When I travel for work, I like to treat myself to a nice meal at a local restaurant, preferably a place I can’t find anywhere else. Nine times out of ten, I hit the jackpot on a great meal. I’d love to brag that I have a knack for sniffing out local hot spots, but the truth is that I owe my success rate to Yelp.
The mobile app search bar allows me to put in the type of food I’m looking for, and location services hone in on my precise GPS location. With a touch, options instantly populate my screen and the first thing I look at are the ratings and reviews. I’ve gotten pretty adept at identifying the planted reviews that are too perfectly written and edited, and the cranky customers who clearly can never be made happy at any dining establishment. The rest of the reviews, especially if there are ten or more remaining that have been written in the last six months, give me a pretty good idea of the food and service I can expect.
I often wonder how many of those reviews are written while the customer is still in the restaurant, while the experience is fresh in their minds. Then I wonder how many restaurants – or any business for that matter – check their reviews on a weekly basis and use it as a tool for self-evaluation and improvement? This is unadulterated feedback that provides valuable insight into the perception of your business and is literally shaping the opinions of future customers. Don’t you owe it to yourself to check what people are saying about you for all the world to see?

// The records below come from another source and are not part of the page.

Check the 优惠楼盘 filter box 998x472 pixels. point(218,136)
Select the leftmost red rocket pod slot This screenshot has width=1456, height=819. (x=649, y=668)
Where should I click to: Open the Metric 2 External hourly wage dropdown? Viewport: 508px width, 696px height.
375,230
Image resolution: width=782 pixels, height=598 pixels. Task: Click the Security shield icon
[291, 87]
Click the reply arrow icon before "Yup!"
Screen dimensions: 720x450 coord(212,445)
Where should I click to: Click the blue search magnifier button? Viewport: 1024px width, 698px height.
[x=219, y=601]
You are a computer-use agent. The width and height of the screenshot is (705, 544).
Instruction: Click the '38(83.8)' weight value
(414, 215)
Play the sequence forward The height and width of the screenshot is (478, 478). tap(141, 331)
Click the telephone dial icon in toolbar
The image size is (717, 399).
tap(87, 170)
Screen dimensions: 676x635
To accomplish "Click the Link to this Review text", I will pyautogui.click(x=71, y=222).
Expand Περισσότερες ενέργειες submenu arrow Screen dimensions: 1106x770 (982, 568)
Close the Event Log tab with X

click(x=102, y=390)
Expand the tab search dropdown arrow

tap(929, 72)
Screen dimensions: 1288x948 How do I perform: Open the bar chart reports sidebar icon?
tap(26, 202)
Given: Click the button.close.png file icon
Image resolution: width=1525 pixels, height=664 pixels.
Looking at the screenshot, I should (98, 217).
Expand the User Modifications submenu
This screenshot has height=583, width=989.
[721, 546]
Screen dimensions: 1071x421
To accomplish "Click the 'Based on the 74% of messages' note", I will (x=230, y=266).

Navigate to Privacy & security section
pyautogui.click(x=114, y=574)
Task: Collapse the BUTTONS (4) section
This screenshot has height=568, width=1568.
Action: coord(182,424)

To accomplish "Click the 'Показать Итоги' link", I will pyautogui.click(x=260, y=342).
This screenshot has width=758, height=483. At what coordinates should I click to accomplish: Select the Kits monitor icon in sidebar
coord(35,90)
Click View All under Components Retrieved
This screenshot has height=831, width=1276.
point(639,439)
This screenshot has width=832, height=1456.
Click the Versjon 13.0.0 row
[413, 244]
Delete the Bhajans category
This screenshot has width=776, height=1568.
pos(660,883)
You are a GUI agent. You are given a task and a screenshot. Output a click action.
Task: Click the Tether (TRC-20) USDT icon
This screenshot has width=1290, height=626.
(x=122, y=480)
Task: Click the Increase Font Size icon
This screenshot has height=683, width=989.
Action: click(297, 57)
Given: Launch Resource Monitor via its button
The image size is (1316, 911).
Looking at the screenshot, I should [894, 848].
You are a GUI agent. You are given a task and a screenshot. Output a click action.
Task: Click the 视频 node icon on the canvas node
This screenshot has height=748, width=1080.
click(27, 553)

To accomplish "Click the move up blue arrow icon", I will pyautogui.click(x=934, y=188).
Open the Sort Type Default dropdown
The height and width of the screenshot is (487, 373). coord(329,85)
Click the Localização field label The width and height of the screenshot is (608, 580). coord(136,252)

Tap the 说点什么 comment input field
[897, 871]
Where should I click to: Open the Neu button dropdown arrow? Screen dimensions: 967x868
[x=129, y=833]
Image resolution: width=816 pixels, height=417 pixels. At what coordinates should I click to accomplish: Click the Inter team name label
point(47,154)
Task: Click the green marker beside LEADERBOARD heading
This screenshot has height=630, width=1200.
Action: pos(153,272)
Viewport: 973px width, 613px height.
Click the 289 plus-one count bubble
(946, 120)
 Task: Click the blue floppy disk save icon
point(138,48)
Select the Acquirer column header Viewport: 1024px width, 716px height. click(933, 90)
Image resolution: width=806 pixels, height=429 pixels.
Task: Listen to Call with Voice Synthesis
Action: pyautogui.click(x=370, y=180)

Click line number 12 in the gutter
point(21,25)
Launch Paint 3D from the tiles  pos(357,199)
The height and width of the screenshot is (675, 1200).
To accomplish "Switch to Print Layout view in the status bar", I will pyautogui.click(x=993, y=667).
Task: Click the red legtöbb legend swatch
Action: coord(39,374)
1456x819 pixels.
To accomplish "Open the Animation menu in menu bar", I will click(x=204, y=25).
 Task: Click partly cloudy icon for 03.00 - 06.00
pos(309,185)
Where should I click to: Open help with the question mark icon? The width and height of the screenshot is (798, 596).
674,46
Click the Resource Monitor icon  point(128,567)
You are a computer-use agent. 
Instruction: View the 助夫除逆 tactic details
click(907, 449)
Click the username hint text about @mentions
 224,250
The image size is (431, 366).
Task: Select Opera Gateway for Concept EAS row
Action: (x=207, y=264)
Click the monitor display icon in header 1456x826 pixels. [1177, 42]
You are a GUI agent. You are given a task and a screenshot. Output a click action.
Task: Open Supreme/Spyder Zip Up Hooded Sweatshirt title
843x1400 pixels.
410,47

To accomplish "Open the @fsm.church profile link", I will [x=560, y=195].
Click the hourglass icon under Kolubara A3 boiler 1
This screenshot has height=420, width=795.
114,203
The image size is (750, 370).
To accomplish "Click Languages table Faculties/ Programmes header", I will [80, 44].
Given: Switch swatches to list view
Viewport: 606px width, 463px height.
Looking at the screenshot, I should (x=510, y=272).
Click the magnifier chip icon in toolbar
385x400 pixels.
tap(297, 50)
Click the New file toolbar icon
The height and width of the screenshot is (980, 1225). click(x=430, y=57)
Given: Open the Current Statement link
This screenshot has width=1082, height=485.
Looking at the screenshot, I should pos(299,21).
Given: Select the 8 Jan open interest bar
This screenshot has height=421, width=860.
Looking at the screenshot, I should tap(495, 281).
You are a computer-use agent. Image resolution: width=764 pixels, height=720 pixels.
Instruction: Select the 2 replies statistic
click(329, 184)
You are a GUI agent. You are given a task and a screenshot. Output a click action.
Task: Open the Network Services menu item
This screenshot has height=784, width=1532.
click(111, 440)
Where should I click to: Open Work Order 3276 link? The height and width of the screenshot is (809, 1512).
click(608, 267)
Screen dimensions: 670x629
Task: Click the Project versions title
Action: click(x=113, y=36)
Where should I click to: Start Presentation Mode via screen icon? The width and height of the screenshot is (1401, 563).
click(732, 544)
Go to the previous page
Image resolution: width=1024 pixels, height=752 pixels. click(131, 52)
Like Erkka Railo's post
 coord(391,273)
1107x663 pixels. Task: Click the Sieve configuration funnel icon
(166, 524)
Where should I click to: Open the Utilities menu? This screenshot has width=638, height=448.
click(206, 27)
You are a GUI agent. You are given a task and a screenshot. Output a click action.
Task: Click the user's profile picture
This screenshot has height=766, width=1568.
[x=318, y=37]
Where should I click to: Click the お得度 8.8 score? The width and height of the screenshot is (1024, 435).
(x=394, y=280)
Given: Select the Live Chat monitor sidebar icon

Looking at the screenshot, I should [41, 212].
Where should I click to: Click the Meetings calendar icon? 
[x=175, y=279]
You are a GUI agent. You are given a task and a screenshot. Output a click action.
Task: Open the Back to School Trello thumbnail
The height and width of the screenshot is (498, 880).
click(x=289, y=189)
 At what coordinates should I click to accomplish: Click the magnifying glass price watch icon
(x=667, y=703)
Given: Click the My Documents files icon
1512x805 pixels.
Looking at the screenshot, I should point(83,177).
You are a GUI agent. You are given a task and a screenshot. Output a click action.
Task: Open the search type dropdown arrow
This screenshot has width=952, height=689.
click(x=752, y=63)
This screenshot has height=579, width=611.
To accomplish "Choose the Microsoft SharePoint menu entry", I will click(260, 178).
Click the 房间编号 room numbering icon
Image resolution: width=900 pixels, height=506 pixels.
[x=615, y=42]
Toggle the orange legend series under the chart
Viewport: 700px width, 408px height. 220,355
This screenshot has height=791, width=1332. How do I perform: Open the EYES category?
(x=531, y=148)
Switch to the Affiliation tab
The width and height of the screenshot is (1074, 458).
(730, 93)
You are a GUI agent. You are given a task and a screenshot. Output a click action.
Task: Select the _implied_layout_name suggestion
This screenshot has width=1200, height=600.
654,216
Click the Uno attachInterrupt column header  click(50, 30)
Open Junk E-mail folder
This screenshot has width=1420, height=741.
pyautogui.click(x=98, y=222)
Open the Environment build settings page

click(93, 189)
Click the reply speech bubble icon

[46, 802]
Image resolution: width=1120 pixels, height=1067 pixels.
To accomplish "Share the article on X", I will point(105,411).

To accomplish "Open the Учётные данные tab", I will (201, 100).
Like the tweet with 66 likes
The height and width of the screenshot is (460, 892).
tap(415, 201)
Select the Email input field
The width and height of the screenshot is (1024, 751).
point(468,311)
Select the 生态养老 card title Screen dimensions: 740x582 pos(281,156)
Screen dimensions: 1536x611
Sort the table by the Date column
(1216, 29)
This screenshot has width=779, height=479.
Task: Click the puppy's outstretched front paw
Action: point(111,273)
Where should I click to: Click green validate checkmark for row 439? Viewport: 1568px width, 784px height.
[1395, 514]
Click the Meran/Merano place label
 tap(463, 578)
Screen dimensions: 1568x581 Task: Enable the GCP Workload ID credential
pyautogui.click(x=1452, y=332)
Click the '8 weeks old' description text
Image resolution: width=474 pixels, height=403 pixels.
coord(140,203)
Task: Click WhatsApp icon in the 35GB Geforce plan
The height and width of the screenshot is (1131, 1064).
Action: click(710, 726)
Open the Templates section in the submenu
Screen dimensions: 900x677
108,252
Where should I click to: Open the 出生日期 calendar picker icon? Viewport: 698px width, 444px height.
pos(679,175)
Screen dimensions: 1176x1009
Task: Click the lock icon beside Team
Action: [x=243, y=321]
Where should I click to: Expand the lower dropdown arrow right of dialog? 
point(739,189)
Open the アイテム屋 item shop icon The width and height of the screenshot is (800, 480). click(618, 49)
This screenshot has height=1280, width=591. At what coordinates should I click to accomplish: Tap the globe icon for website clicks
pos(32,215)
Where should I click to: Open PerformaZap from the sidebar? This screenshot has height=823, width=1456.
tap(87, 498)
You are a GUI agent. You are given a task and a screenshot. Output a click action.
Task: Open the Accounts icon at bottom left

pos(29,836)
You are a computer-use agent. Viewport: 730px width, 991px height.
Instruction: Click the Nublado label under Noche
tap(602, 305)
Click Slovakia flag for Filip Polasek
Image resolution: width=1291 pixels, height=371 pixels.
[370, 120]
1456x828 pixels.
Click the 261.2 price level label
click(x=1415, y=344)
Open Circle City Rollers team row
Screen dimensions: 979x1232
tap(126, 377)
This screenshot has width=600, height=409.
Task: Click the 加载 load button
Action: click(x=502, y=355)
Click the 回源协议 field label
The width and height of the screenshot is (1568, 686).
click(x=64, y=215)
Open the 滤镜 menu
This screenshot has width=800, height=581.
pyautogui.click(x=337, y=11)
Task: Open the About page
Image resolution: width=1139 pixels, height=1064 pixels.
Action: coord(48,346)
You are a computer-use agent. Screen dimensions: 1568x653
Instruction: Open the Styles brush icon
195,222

Yelp is big, announcing that 100 million unique visitors accessed the site in January 2013 alone. And the playing field isn’t just yelp.com anymore. There is Google+ Local (aka Google Places for Business), angieslist.com, urbanspoon.com, tripadvisor.com, local.com, and the list goes on and on and on. Go here an expert’s top review site list and a few tips, go to http://www.marketingzen.com/online-business-review-sites/.
We know that consumer reviews are important. I believe the speed at which the feedback gets posted and businesses respond is what will determine who ultimately wins the consumer review game.
I leave you with a note of caution for how you stimulate this feedback. On a recent layover in Dallas, I saw this sign on the bathroom wall next to the sinks and paper towels. With not quite dry hands, I scanned the QR code out of pure curiosity. It led me to a quick survey asking about my “experience” in the DFW airport bathroom. I thought, “TMI, people, TMI,” but kudos to them for the honest effort to solicit feedback before nasty reviews get plastered everywhere. Frankly, it was one of my better airport bathroom experiences, so I appreciate that they asked and apparently have been working to improve.